From 1990-2011 employment grew in Minnesota by 29 percent compared to 7 percent in Michigan. Minnesota today has a far lower unemployment rate: 5.3 percent compared to 8.4 percent in the latest monthly statistics. More importantly, also a far higher employment to population ratio. In 2011 79 percent of Minnesotans between the ages of 25-64 year old were working compared to 67 percent in Michigan.
In 1990 per capita income in Minnesota and Michigan were close. $33,223 in Minnesota compared to $31,552 in Michigan. No more! Per capita income corrected for inflation grew by $11,337 compared to $4,712 in Michigan. Real private sector employment earnings per capita grew over those two decades in Minnesota by $7,352 accounting for 65 percent of the state’s per capita income growth. Compared to real private sector employment earnings per capita growth in Michigan of $982, 21 percent of the state’s per capita income growth.

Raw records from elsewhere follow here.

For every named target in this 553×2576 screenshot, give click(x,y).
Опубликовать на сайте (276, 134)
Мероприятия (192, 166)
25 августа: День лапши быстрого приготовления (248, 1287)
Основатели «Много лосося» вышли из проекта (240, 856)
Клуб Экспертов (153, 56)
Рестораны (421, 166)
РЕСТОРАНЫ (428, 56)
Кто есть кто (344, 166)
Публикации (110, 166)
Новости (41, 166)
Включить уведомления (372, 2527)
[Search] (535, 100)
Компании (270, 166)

Clearly Michiganders would be far better off today if the state had traveled the same path as Minnesota the past two decades. To some degree Michigan couldn’t have traveled that same path. For a century we enjoyed the benefits of being the center of the auto industry. And its near collapse the past decade is something no other state suffered through. Its a major part of what mired Michigan –– and no other state –– in a decade long recession.
But beyond the severe downturn in the domestic auto industry there are some clear lessons we can learn from states like Minnesota on how to return to prosperity. The question for Michigan is “how do we become, once again, one of America’s most prosperous states –– a place with a broad middle class?”
The answer lies in growing private sector employment earnings. Its the only sustainable driver of long term improvement in economic well being. The metric reflects both the number of folks working in the private sector (more jobs) and their compensation –– both wages and benefits (better jobs).
In the table below we detail the changes in private sector employment earnings per capita corrected for inflation in Minnesota and Michigan between 1990 and 2011. The basic trend that we have been exploring in this series is the decline of a factory-based economy. Manufacturing nationally becoming a smaller and smaller percentage of the American workforce and experiencing steep declines in real employment earnings per capita. While knowledge-based services (health care and social assistance; information; finance and insurance; professional services; and management of companies) grows –– both in employment and real employment earnings. That basic story clearly holds true in Michigan and Minnesota the past two decades.
Manufacturing employment earnings held up much better in Minnesota than the nation (down $298 compared to -$1248 for the country). But it still is the only sector that saw a real employment earnings decline. Clearly the driver of Minnesota’s outperformance compared to Michigan (and the country) in real private sector employment earnings per capita came from knowledge-based services. Growing $5,260 compared to $2,007 in Michigan (and $3,557 nationally). Knowledge-based services account for 72 percent of Minnesota’s real private sector employment earnings growth and nearly half (46 percent) the state’s per capita income growth from 1990-2011.
The data are clear: the absolute and relative increase in employment earnings per capita in knowledge-based services is a combination of strong job growth and those sectors are now the high wage sectors of the American economy. Knowledge-based services now are the center of mass middle class American jobs. The lesson Michigan needs to learn is also clear: the places that are doing best today and almost certainly will do the best in the future are those states and regions that are concentrated in knowledge-based services, not factories or any other sectors of the economy (except those benefitting from high energy prices.)